Could you give all of these records again with "Instruction" swapped for "Directive" and everything else left unchanged?

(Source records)
★ ★ ★ ★ ★

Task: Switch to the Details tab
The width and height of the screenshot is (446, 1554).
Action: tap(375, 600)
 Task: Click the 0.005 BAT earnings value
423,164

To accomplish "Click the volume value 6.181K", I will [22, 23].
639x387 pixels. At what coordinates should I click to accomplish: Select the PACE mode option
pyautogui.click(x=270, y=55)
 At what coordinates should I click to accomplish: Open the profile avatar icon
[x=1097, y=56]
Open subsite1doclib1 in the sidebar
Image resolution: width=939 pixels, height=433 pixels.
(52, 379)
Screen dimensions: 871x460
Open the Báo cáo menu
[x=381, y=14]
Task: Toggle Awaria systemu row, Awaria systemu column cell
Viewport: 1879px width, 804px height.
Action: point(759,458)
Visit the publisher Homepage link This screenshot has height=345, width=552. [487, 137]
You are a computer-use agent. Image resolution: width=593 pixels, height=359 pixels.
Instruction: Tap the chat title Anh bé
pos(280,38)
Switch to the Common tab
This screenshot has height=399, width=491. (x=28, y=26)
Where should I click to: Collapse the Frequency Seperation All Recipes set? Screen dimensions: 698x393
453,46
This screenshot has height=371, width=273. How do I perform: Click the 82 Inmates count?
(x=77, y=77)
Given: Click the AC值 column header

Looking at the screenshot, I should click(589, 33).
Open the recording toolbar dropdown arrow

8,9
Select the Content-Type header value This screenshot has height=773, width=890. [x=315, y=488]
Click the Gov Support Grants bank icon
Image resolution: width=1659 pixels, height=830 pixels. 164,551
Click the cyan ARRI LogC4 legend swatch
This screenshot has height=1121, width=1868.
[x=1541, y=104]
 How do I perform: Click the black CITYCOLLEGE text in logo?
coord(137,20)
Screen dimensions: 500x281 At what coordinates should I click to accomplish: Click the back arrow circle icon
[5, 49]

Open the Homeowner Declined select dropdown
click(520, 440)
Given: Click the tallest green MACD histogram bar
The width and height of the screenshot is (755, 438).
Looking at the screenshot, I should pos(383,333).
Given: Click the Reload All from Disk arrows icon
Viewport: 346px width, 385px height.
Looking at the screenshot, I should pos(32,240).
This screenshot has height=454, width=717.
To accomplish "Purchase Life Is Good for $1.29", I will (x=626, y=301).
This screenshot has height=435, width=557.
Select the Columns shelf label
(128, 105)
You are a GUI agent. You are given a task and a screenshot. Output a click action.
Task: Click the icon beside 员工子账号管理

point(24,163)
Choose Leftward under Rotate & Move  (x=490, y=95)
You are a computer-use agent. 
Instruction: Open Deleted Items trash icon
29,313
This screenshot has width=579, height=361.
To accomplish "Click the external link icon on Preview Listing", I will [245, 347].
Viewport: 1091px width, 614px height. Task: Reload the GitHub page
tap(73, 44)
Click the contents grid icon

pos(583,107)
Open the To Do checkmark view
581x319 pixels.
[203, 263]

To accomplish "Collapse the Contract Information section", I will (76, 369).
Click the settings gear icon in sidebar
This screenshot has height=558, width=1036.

★ ★ ★ ★ ★

▸ RESULT BELOW:
Task: Switch to the Details tab
The width and height of the screenshot is (446, 1554).
Action: tap(375, 600)
 Task: Click the 0.005 BAT earnings value
423,164

To accomplish "Click the volume value 6.181K", I will [22, 23].
639x387 pixels. At what coordinates should I click to accomplish: Select the PACE mode option
pyautogui.click(x=270, y=55)
 At what coordinates should I click to accomplish: Open the profile avatar icon
[x=1097, y=56]
Open subsite1doclib1 in the sidebar
Image resolution: width=939 pixels, height=433 pixels.
(52, 379)
Screen dimensions: 871x460
Open the Báo cáo menu
[x=381, y=14]
Task: Toggle Awaria systemu row, Awaria systemu column cell
Viewport: 1879px width, 804px height.
Action: point(759,458)
Visit the publisher Homepage link This screenshot has height=345, width=552. [487, 137]
You are a computer-use agent. Image resolution: width=593 pixels, height=359 pixels.
Directive: Tap the chat title Anh bé
pos(280,38)
Switch to the Common tab
This screenshot has height=399, width=491. (x=28, y=26)
Where should I click to: Collapse the Frequency Seperation All Recipes set? Screen dimensions: 698x393
453,46
This screenshot has height=371, width=273. How do I perform: Click the 82 Inmates count?
(x=77, y=77)
Given: Click the AC值 column header

Looking at the screenshot, I should click(589, 33).
Open the recording toolbar dropdown arrow

8,9
Select the Content-Type header value This screenshot has height=773, width=890. [x=315, y=488]
Click the Gov Support Grants bank icon
Image resolution: width=1659 pixels, height=830 pixels. 164,551
Click the cyan ARRI LogC4 legend swatch
This screenshot has height=1121, width=1868.
[x=1541, y=104]
 How do I perform: Click the black CITYCOLLEGE text in logo?
coord(137,20)
Screen dimensions: 500x281 At what coordinates should I click to accomplish: Click the back arrow circle icon
[5, 49]

Open the Homeowner Declined select dropdown
click(520, 440)
Given: Click the tallest green MACD histogram bar
The width and height of the screenshot is (755, 438).
Looking at the screenshot, I should pos(383,333).
Given: Click the Reload All from Disk arrows icon
Viewport: 346px width, 385px height.
Looking at the screenshot, I should pos(32,240).
This screenshot has height=454, width=717.
To accomplish "Purchase Life Is Good for $1.29", I will (x=626, y=301).
This screenshot has height=435, width=557.
Select the Columns shelf label
(128, 105)
You are a GUI agent. You are given a task and a screenshot. Output a click action.
Task: Click the icon beside 员工子账号管理

point(24,163)
Choose Leftward under Rotate & Move  (x=490, y=95)
You are a computer-use agent. 
Directive: Open Deleted Items trash icon
29,313
This screenshot has width=579, height=361.
To accomplish "Click the external link icon on Preview Listing", I will [245, 347].
Viewport: 1091px width, 614px height. Task: Reload the GitHub page
tap(73, 44)
Click the contents grid icon

pos(583,107)
Open the To Do checkmark view
581x319 pixels.
[203, 263]

To accomplish "Collapse the Contract Information section", I will (76, 369).
Click the settings gear icon in sidebar
This screenshot has height=558, width=1036.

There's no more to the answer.